_What is expected_.
Within the records below, find the line containing "Viewport: 1219px width, 980px". Reproduce it and each line after it exactly, and nothing else.

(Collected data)
══════
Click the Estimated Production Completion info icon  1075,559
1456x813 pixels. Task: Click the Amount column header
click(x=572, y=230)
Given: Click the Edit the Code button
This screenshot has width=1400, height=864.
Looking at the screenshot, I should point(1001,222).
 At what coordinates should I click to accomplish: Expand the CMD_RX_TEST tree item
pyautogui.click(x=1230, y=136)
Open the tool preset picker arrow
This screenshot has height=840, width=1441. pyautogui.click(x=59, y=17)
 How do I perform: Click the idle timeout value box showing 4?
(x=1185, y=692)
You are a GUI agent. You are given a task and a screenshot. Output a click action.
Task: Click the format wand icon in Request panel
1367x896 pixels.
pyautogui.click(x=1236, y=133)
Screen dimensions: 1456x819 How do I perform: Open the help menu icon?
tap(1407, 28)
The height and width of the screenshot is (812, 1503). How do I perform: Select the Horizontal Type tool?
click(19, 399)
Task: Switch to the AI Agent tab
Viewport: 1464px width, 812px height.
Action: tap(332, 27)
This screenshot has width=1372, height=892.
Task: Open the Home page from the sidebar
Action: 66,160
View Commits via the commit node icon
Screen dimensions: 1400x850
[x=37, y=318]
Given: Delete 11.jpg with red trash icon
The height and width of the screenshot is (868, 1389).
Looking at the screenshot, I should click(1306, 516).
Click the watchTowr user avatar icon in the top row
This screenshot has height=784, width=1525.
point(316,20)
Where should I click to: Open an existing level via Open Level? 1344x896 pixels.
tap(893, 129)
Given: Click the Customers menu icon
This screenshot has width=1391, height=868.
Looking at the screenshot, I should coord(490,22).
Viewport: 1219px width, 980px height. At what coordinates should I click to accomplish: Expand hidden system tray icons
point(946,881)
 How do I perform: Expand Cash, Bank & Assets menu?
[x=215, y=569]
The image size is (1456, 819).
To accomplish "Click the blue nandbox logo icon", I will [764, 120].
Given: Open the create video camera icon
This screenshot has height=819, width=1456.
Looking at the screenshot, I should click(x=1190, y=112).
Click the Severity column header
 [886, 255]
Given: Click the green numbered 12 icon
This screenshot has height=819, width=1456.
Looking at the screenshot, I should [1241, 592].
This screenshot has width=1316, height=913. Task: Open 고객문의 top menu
══════
_Answer to this task_.
Viewport: 1219px width, 980px height. At what coordinates should I click to accomplish: Expand hidden system tray icons
point(946,881)
 How do I perform: Expand Cash, Bank & Assets menu?
[x=215, y=569]
The image size is (1456, 819).
To accomplish "Click the blue nandbox logo icon", I will [764, 120].
Given: Open the create video camera icon
This screenshot has height=819, width=1456.
Looking at the screenshot, I should click(x=1190, y=112).
Click the Severity column header
 [886, 255]
Given: Click the green numbered 12 icon
This screenshot has height=819, width=1456.
Looking at the screenshot, I should [1241, 592].
This screenshot has width=1316, height=913. Task: Open 고객문의 top menu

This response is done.